20.10.11

Tao Te Ching LXII


The way is the refuge for the myriad creatures.
It is that by which the good man protects
and that by which the bad is protected.
Beautiful words when offered will win high rank in return,
beautiful deeds can raise a man above others.
Even if a man is not good, why should he be abandoned?
Hence when the emperor is set up and the three ducal ministers are appointed, he who makes a present of the way without stirring from his seat is preferable to one who offers presents of jade disks followed by a team of four horses.  Why was this way valued of old?  Was it not said that by means of it one got what one wanted and escaped the consequences when one transgressed?
Therefore it is valued by the empire.


One of the astonishing aspects of the Tao to a traditional Westerner is how little it cares about whether a person is good or bad.  The Tao acknowledges the distinctions:  some people are oriented to behavior we typically call good, others to behavior we typically call bad; whether these interpretations and naming are socially constructed, whether genetically defined, whether rooted in some objective reality is largely beside the point:  the roots of the causes of our naming, as is typically with the Tao, aren’t particularly relevant.

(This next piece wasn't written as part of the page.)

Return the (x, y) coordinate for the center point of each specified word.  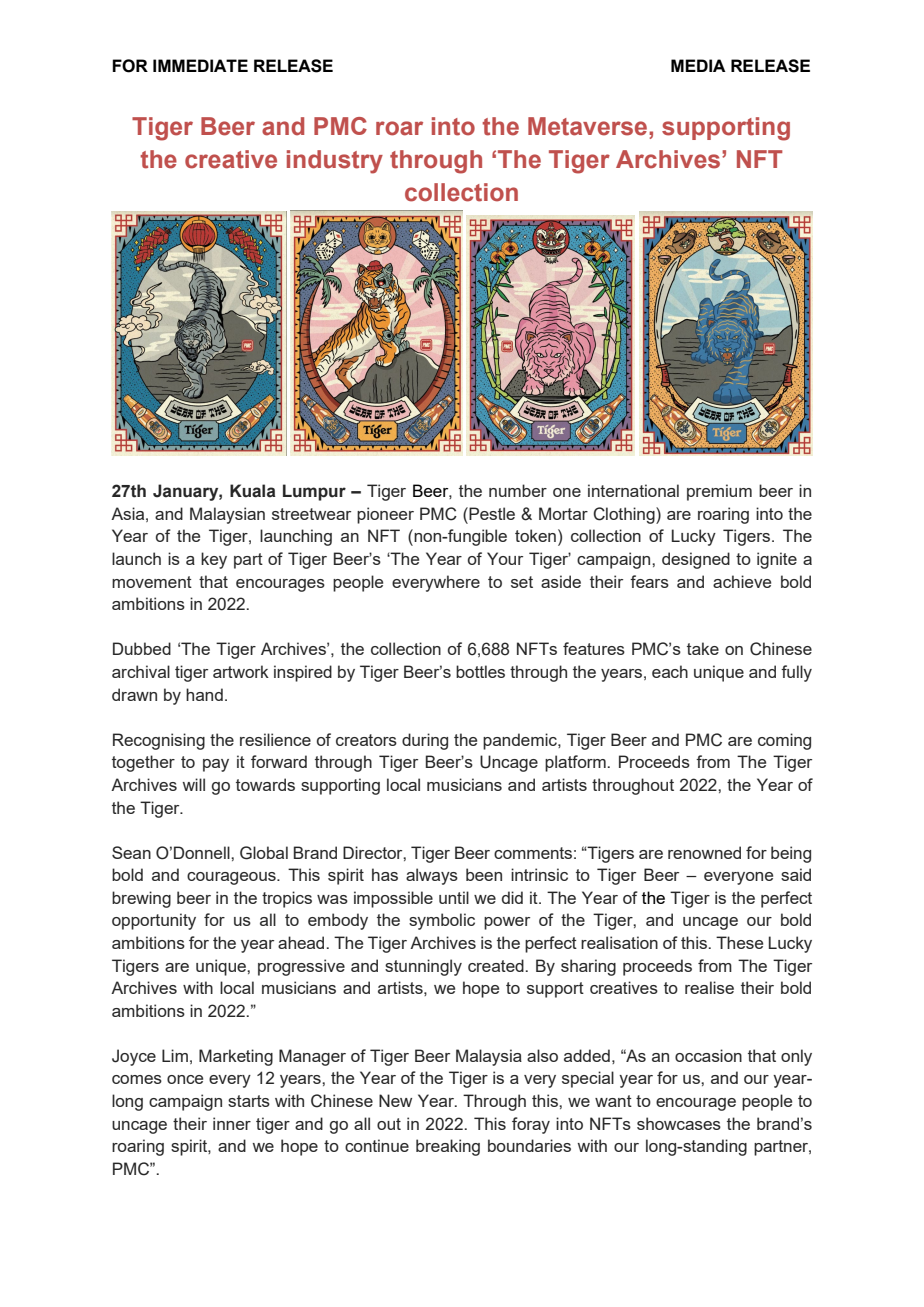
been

Unlike the Christian god, who supposedly rewards good and punishes evil—though we see little evidence of this on earth—the Tao (perhaps because it tends to being the this-worldly spirit of nature rather than the other-worldly spirit of spirits) neither rewards nor punishes, but quietly accepts.  So the sage quietly accepts, but does not do so stupidly—as the naïve and inexperienced might—but as one who has sojourned through the cold-hot expanses of the human soul and says without despair or exuberance, Well, this is it, this is existence … oh well.

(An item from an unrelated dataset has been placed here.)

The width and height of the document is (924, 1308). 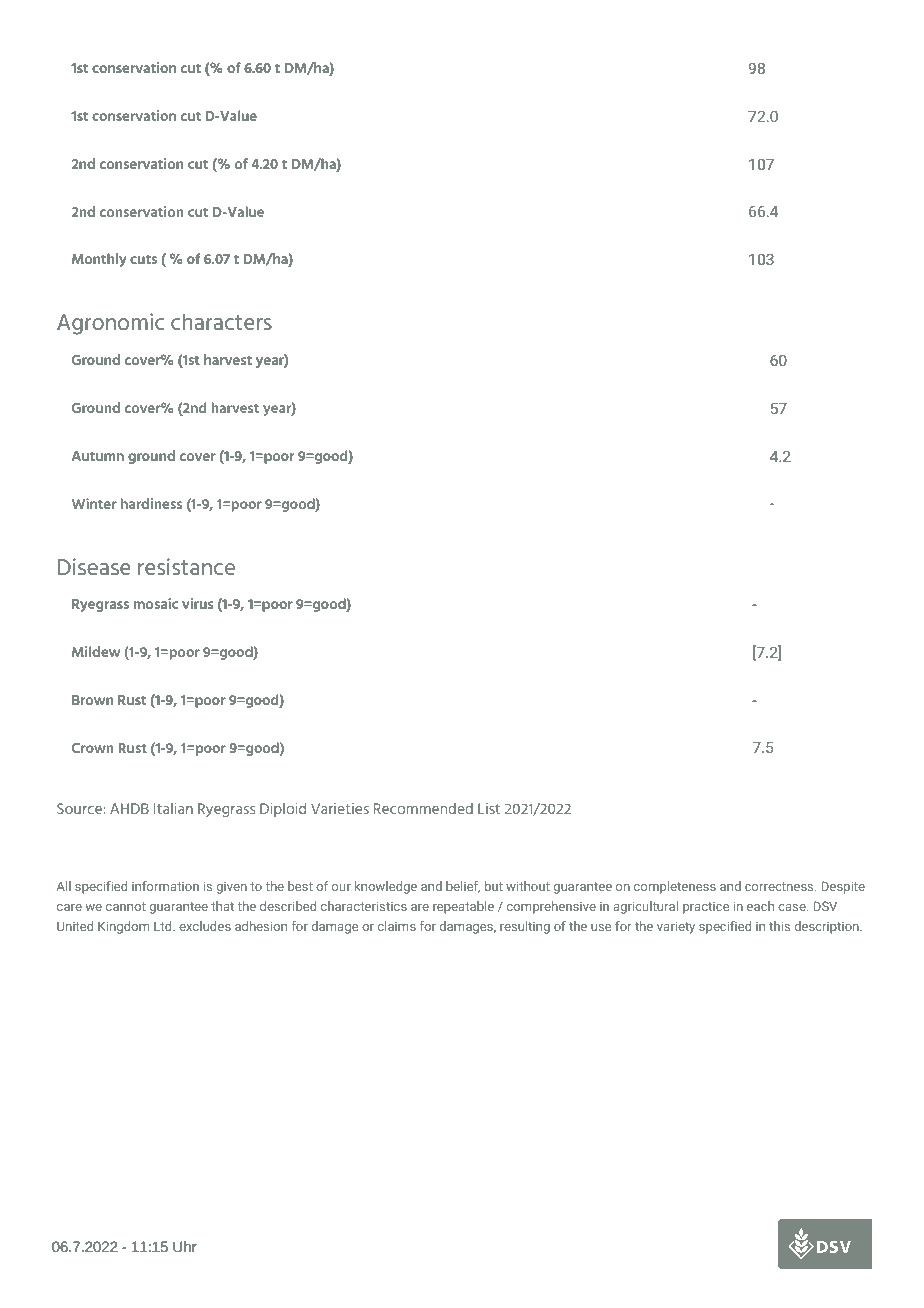 I want to click on resulting, so click(x=525, y=927).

But this subversion of the traditional western polarities—good and evil, of course, only being one—is not done to be subversive, not performed from some theoretical tour de force, not arrived at through nihilism or amorality … but is maintained as the best possible way to survive.  If you stroke the good for being good, they begin to behave well to be rewarded (then, naturally, they are no longer good); if you punish the bad for being bad, they naturally feel alienated and vengeful and one way or another, from time to time at least, the punishment will return to confront the punisher.  So the sage doesn’t flash and bribe, doesn’t scorn and destroy, but walks alongside the seemingly eternal struggles of society and accepts them the way she accepts water.